■ Brief
Show me each line of the listing below where the word "will" appears.

========

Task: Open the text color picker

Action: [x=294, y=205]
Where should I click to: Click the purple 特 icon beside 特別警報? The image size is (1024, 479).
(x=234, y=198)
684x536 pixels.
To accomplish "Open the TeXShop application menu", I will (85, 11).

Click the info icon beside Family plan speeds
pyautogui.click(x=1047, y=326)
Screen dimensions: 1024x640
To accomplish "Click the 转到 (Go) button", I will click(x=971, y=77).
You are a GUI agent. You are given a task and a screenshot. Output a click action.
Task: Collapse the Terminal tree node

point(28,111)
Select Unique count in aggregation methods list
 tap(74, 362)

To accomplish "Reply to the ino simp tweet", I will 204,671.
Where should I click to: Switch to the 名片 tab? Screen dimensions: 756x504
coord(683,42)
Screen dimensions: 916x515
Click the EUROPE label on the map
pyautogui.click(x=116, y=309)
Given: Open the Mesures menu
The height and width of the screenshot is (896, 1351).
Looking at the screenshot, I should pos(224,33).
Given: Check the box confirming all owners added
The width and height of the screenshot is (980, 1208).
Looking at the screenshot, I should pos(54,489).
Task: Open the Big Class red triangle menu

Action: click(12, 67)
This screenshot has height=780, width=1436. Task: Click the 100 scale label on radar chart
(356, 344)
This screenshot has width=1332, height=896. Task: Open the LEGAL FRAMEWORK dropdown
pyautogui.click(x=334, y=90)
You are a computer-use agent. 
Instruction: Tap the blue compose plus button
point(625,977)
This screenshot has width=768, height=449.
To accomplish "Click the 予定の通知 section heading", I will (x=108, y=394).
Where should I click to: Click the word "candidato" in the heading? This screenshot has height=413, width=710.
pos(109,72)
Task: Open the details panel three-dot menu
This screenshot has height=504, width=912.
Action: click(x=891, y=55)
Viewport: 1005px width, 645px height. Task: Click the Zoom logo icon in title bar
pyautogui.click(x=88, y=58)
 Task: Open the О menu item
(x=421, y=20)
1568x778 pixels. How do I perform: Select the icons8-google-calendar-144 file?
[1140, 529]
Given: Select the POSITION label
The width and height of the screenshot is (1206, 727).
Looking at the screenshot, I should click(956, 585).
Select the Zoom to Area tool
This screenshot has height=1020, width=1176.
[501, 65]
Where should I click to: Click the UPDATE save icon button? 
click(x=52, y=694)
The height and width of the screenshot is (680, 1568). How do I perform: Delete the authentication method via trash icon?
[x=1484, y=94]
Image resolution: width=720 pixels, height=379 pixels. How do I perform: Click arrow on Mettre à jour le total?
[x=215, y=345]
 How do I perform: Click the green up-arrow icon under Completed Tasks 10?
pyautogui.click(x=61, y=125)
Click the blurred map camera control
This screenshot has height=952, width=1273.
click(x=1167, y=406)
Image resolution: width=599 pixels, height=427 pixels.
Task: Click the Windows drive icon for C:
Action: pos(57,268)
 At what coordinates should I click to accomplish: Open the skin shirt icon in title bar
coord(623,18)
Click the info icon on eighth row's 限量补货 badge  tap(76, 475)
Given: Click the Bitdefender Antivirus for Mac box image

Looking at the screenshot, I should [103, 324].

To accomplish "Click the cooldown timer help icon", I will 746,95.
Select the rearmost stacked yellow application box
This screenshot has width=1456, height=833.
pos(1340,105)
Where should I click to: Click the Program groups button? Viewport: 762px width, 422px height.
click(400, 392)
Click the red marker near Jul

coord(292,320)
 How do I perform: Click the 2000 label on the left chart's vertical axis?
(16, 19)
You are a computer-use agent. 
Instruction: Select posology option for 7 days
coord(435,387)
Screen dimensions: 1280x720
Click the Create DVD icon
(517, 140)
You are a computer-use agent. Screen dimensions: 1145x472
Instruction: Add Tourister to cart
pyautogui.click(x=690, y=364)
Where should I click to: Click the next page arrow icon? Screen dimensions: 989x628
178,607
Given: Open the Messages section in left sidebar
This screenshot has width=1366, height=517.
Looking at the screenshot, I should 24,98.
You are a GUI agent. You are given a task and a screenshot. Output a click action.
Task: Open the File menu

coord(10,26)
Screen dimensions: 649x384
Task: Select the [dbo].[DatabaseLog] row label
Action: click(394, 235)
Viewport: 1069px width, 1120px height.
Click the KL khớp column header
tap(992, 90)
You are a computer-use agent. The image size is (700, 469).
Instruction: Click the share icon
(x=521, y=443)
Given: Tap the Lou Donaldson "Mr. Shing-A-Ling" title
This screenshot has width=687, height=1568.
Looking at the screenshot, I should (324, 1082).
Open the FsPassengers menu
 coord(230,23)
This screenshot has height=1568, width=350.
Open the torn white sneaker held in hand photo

========

■ Solution for this problem
To accomplish "Open the TeXShop application menu", I will (85, 11).
To accomplish "Click the 转到 (Go) button", I will click(x=971, y=77).
To accomplish "Reply to the ino simp tweet", I will 204,671.
To accomplish "Click the 予定の通知 section heading", I will (x=108, y=394).
To accomplish "Click the cooldown timer help icon", I will 746,95.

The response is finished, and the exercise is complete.